Haïti : Loin de la capitale

La couverture médiatique des destructions causées par le tremblement de terre s'est surtout concentrée sur la capitale haïtienne, Port-au-Prince, et ses environs. Mais beaucoup d'autres régions proches de l'épicentre ont également été affectées, comme les blogueurs ont été prompts à le faire remarquer…

Jacmel, situé à un peu moins de quarante kilomètres au sud de Port-au-Prince, est “isolé et de plus en plus désespéré”, à en croire un extrait reproduit par Repeating Islands de “l'équipe couronnée de prix de reporters du Miami Herald” [en anglais, comme tous les blogs cités]:

Les habitants de Jacmel, une ville côtière historique et pittoresque des Caraïbes qui a subi des dégâts étendus et est coupée de Port-au-Prince au nord, se plaignent d'avoir été oubliés. Quatre jour après que le séisme a frappé Jacmel avec la même intensité, ils disent qu'ils attendent toujours nourriture, eau, fournitures médicales et sauveteurs.

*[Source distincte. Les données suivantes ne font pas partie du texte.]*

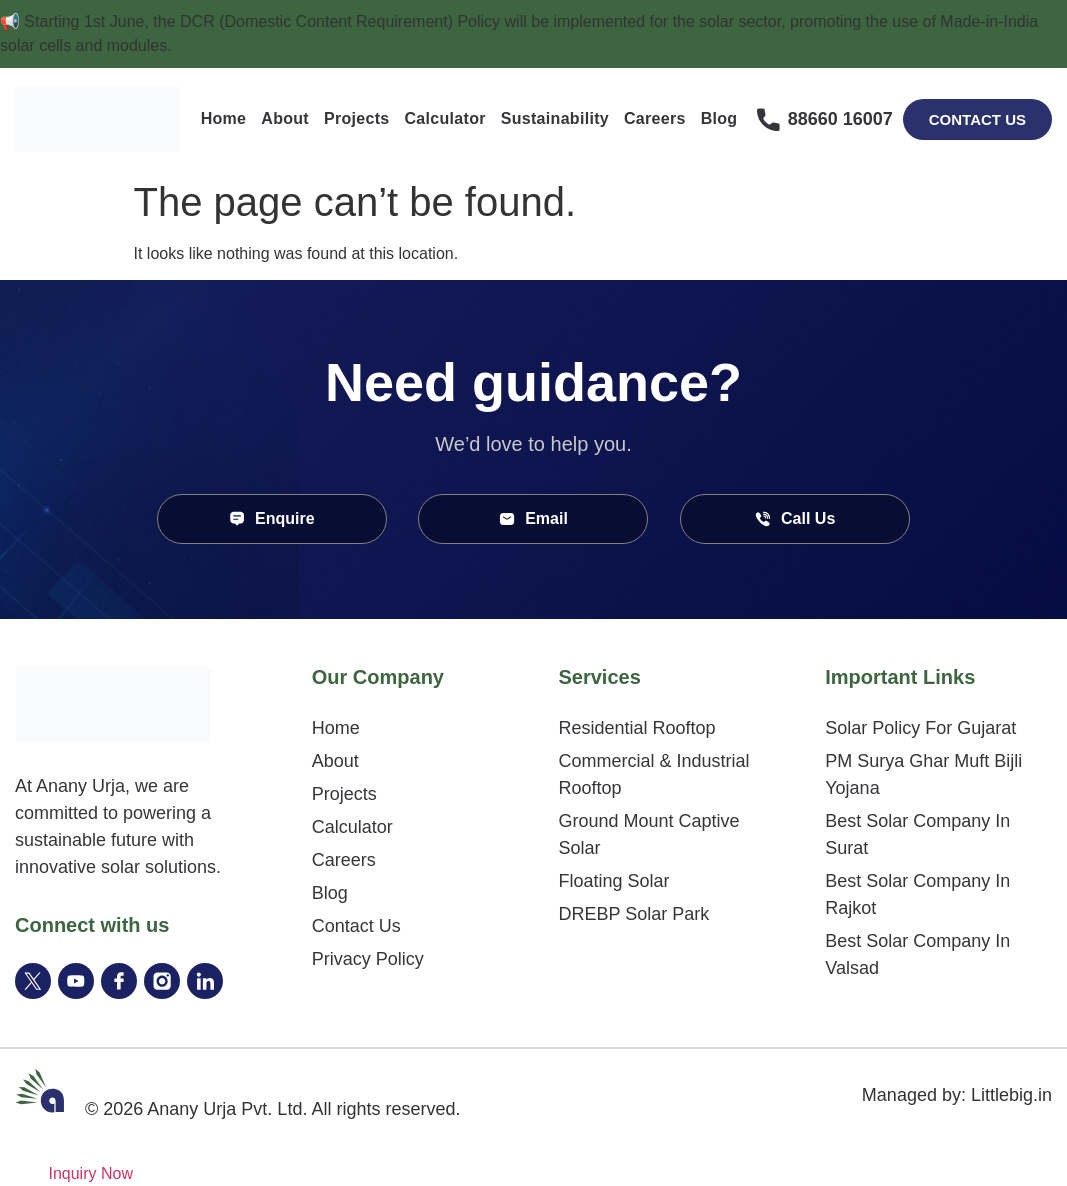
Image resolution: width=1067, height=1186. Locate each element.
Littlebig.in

En dépit du mécontentement du blog “devant la nature de la couverture du séisme de Haïti par la télévision américaine et les autres médias”, dans un autre billet il suit l'équipe du Herald en reportage dans une autre zone qui a peu retenu l'attention des médias, Carrefour :

Cette petite ville, qui était mardi l'épicentre du tremblement de terre, demeure l'épicentre de l'oubli.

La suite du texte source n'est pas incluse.